E qui torna in mente quel che ho letto alcuni anni fa in una intervista ad un manager pubblico francese in un volume dell’Istituto di Studi sull’Amministrazione Pubblica (ISAP). Questi, a chi gli chiedeva come mai avesse abbandonato una posizione molto ben remunerata in un ente privato per svolgere un incarico governativo aveva risposto: “nello Stato si guadagna certamente meno, ma vuol considerare il prestigio di servire la Francia”. Certo, tutti coloro che operano nella Pubblica Amministrazione, vincolati al giuramento che li impegna a servire lo Stato con “dignità ed onore” ai sensi dell’art. 54 della Costituzione, hanno fatto una scelta consapevoli del ruolo che svolgono e dell’importanza del servire lo Stato. Tuttavia, se la differenza fra il trattamento economico assicurato dalla Pubblica Amministrazione e quello che per analoga funzione si otterrebbe in un ente privato o pubblico è eccessivo è evidente che l’amore per la Patria cede alle esigenze naturali della persona e della sua famiglia.

La proposta di Alesse di lanciare, dalla sua posizione e dal ruolo di vertice di un’agenzia statale che assicura entrate per oltre 80 miliardi al bilancio pubblico, un messaggio alla classe politica diretto a sollecitare un adeguato stipendio ai manager pubblici di elevata responsabilità non può passare sotto silenzio.
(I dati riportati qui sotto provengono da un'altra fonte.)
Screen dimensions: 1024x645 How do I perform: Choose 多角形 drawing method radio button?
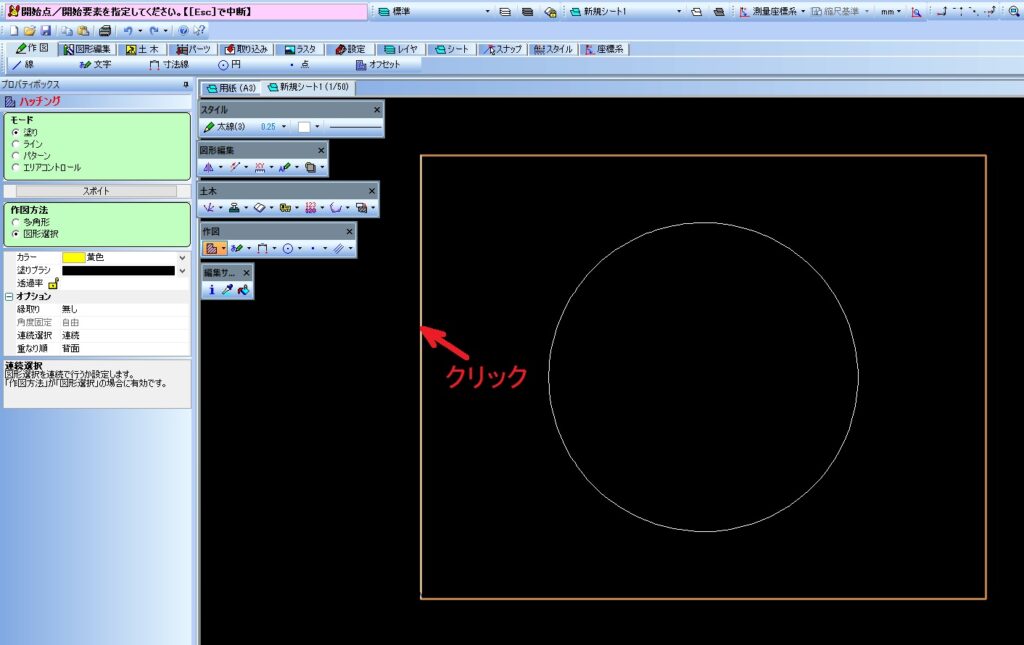(15, 222)
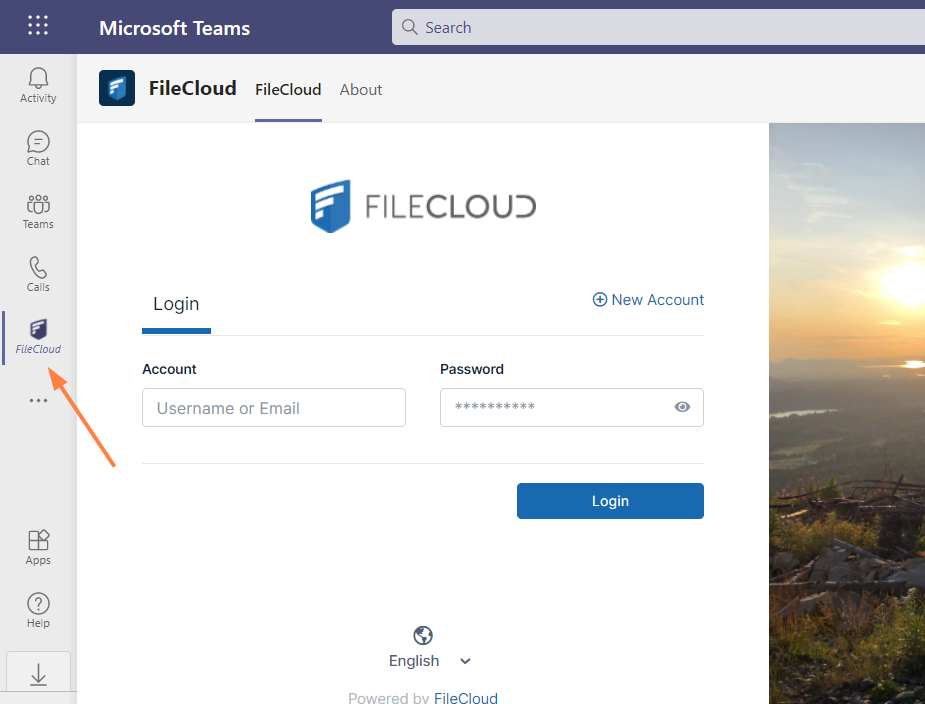Open New Account
Viewport: 925px width, 704px height.
pyautogui.click(x=648, y=299)
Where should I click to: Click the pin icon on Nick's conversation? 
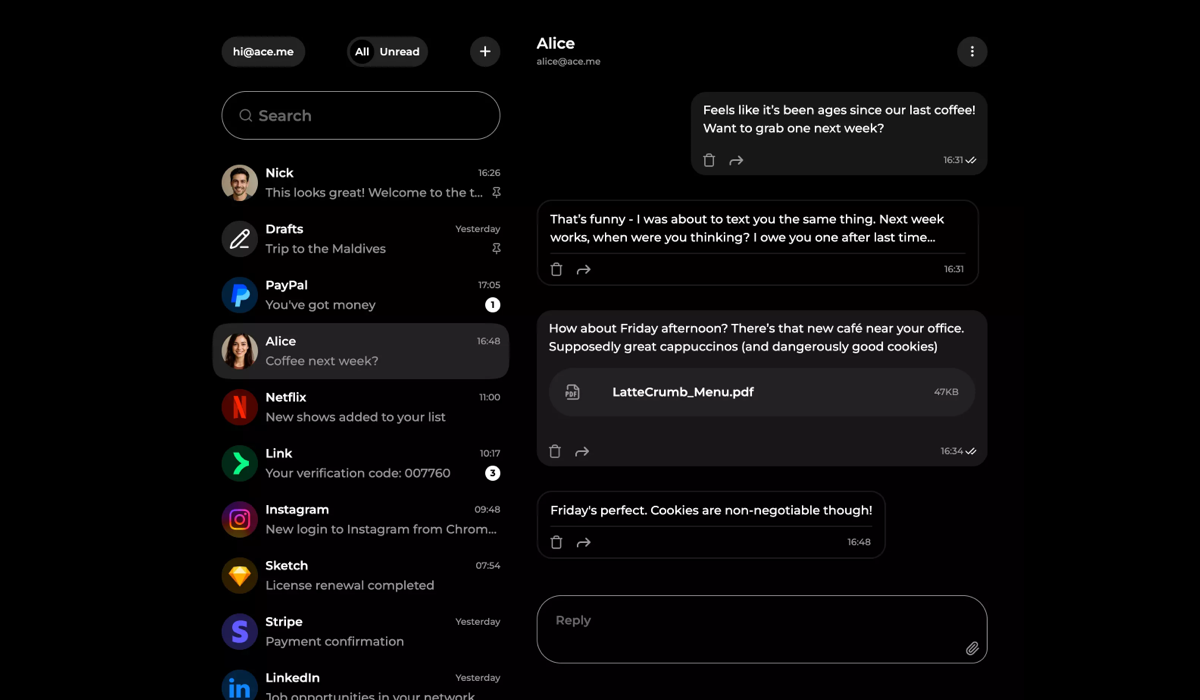pyautogui.click(x=496, y=192)
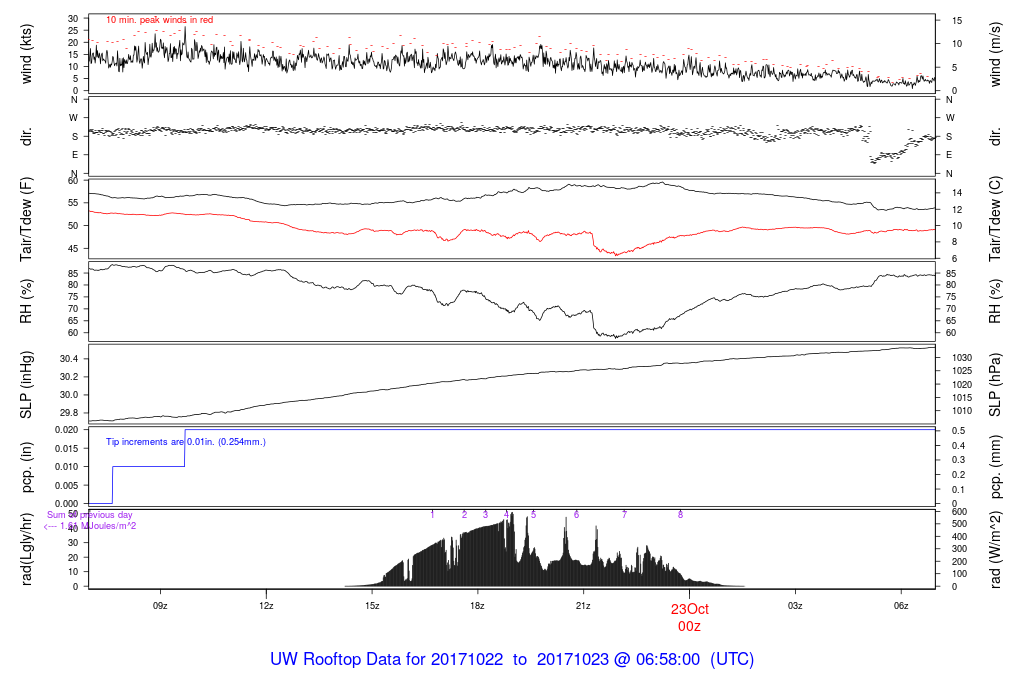Select the "rad (W/m^2)" right axis label
The width and height of the screenshot is (1024, 700).
[x=995, y=549]
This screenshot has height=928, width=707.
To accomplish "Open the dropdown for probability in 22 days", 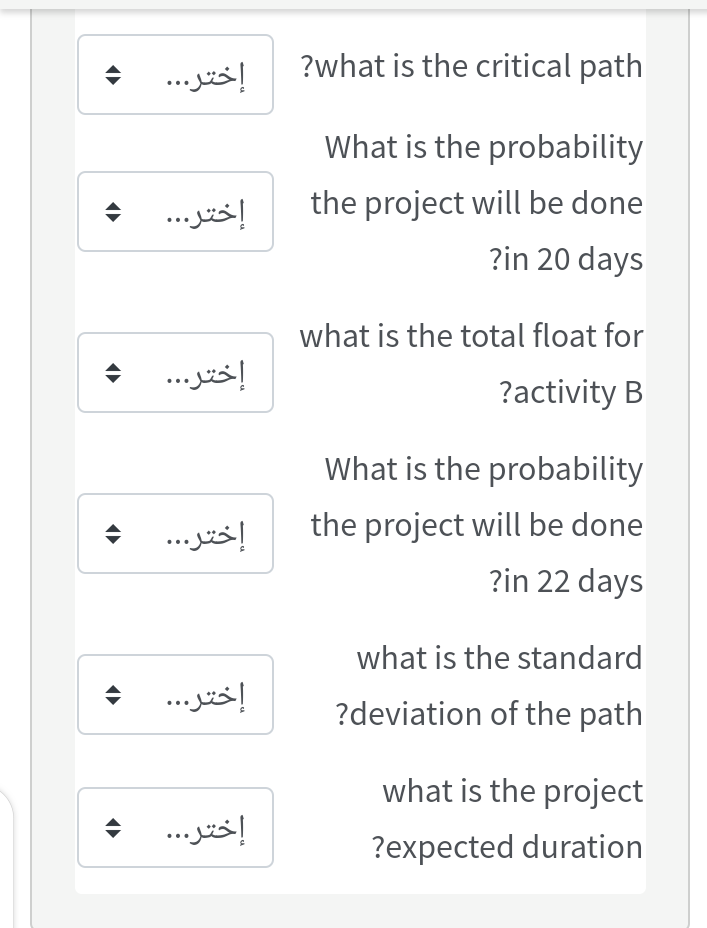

Essa assume come parametro “una diversa idea di Stato di diritto secondo la quale il principio di legalità non si deve affermare comprimendo i diritti e gli interessi degli amministrati, ma coniugando la difesa della legge con una gestione del potere pubblico dispiegata verso modelli di efficiente ed efficace erogazione dei servizi”.

È vero che i partiti spesso si fanno portavoce dell’invidia sociale secondo la quale stipendi anche modesti sono ritenuti sempre eccessivi da chi ha scalato i vertici della politica senza mai aver lavorato e soprattutto senza aver mai superato un concorso, ma è anche vero che uno Stato che vuole essere efficiente per dare certezze alle politiche pubbliche e per realizzarle nei tempi e nelle forme dovute deve affidarsi a persone di grande valore che abbiano anche l’incentivo a destinare tutto il loro impegno intellettuale alla funzione pubblica.

Sul tema è intervenuto il senatore Riccardo Pedrizzi, Presidente Nazionale del Comitato Scientifico dell’Unione cristiana imprenditori dirigenti (UCID) il quale ha voluto sottolineare come “il Consigliere Roberto Alesse ha avuto il coraggio di affrontare, finalmente una questione annosa che nessuno, per ipocrisia o per demagogia, o, ancora, per peloso egalitarismo negli ultimi anni, aveva avuto mai il coraggio di sollevare: la qualità della classe dirigente statale, dei manager pubblici, di chi muove la macchina burocratica dello Stato”. Importante questa adesione che sottolinea come anche l’imprenditoria privata senta la necessità di confrontarsi nelle attività con manager pubblici di elevata professionalità e adeguatamente motivati. E non c’è dubbio che una delle motivazioni sia costituita dal trattamento retributivo che è implicitamente il riconoscimento di quella professionalità.